# NorCal Cuber Meetup! (BooBoo Summer Unofficial 2012)



## Ranzha (May 7, 2012)

(Seeing as this is an unofficial competition, I'm not sure if this is supposed to be in the Off-Topic section or in this section, but I figured that this would be less drowned out here than there.)


Date: Saturday, 2 June 2012

Location: Stonestown Galleria Mall, San Francisco.
In the food court so far as we know. If this changes, we'll contact you through the email you provide in registration.

Price:	Free! But pay for your food at the mall and be sure to browse! Be courteous and pay your stay!

A cube meet in San Francisco with an unofficial Rubik's Cube competition brought to you by Jason Nguyen, Ranzha V. Emodrach, Ryan Jew, and Nathaniel Knopf.
This competition is UNOFFICIAL. This means your times will NOT be entered in the WCA database.
Basically, it's an opportunity to solve cubes and have le fun tiems RIGHT BEFORE SCHOOL ENDS! =D (Not the most novel idea, but heh.)

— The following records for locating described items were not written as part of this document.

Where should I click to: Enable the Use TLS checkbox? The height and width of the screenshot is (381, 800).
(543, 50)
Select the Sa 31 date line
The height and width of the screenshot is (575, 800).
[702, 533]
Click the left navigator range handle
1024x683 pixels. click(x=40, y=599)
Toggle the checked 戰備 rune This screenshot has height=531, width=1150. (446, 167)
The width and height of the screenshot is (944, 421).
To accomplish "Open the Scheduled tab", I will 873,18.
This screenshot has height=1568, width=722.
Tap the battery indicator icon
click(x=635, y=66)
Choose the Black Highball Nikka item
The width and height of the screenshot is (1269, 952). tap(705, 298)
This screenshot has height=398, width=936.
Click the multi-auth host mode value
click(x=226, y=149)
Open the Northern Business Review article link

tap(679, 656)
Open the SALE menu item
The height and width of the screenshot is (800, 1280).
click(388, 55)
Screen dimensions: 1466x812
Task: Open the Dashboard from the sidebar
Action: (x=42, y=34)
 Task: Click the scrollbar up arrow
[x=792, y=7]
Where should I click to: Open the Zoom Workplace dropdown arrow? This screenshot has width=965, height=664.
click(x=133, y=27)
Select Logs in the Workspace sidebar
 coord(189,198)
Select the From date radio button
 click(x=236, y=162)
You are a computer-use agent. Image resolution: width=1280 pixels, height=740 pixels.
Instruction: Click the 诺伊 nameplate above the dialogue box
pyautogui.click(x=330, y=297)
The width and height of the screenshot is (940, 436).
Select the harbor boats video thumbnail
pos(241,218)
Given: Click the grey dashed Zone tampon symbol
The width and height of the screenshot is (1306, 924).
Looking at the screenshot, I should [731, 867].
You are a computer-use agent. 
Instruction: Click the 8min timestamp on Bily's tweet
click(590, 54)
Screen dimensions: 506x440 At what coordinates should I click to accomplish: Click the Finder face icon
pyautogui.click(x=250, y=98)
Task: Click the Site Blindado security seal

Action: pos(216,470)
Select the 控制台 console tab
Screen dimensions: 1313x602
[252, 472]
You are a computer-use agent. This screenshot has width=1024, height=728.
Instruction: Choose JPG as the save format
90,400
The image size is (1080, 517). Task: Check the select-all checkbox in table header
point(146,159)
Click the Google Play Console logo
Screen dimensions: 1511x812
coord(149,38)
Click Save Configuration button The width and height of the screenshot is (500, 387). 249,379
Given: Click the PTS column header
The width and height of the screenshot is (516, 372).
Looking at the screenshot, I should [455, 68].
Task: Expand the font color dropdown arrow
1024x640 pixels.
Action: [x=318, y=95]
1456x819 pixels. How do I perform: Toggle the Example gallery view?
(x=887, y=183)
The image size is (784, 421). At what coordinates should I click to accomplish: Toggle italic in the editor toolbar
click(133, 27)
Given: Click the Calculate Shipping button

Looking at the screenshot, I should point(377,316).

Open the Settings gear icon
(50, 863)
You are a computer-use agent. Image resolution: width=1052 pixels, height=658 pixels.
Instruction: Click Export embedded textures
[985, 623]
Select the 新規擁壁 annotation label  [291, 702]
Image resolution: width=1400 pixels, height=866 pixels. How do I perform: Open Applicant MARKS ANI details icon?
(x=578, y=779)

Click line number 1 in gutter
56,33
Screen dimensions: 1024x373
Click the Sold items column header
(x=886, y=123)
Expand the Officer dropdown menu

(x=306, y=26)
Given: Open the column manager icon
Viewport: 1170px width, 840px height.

If you think you can go, register here: http://bit.ly/BooBooSU12-Reg
View schedule and registered competitors here: http://bit.ly/BooBooSU12
Facebook event page: https://www.facebook.com/events/268849836527914/

Events:
3x3 (2 rounds; Cut-off: Top 6)
2x2 (2 rounds; Cut-off: Top 6)
4x4 (Combined Final)
Magic (Final)
Master Magic (Final)
Skewb (Final)
Team Blindfolded aka Tubbo (Final)
Feet (Mean of 3, must get <7min on first attempt)

Hope to see you there!

~Ranzha

P.S. If you have any questions, feel free to contact me on Facebook, PM me here, or email at [email protected] =D

EDIT: If you're going and own a Stackmat timer, please bring it. We'll be low on timers.


----------